__EXERCISE DETAILS__
Look through the entries below and extract exactly the lines from the one containing "You are a GUI" through the one containing "Skank Wine of the Month | Wine Reviews", ends included.

__MATERIAL SUPPLIED__
----------
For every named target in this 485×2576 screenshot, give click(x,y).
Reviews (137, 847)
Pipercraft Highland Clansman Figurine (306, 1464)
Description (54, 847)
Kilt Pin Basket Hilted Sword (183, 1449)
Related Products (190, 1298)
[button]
----------
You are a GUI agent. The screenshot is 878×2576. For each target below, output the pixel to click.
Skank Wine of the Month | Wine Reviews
----------
__RESULT OF THE EXERCISE__
You are a GUI agent. The screenshot is 878×2576. For each target below, output the pixel to click.
Skank Wine of the Month | Wine Reviews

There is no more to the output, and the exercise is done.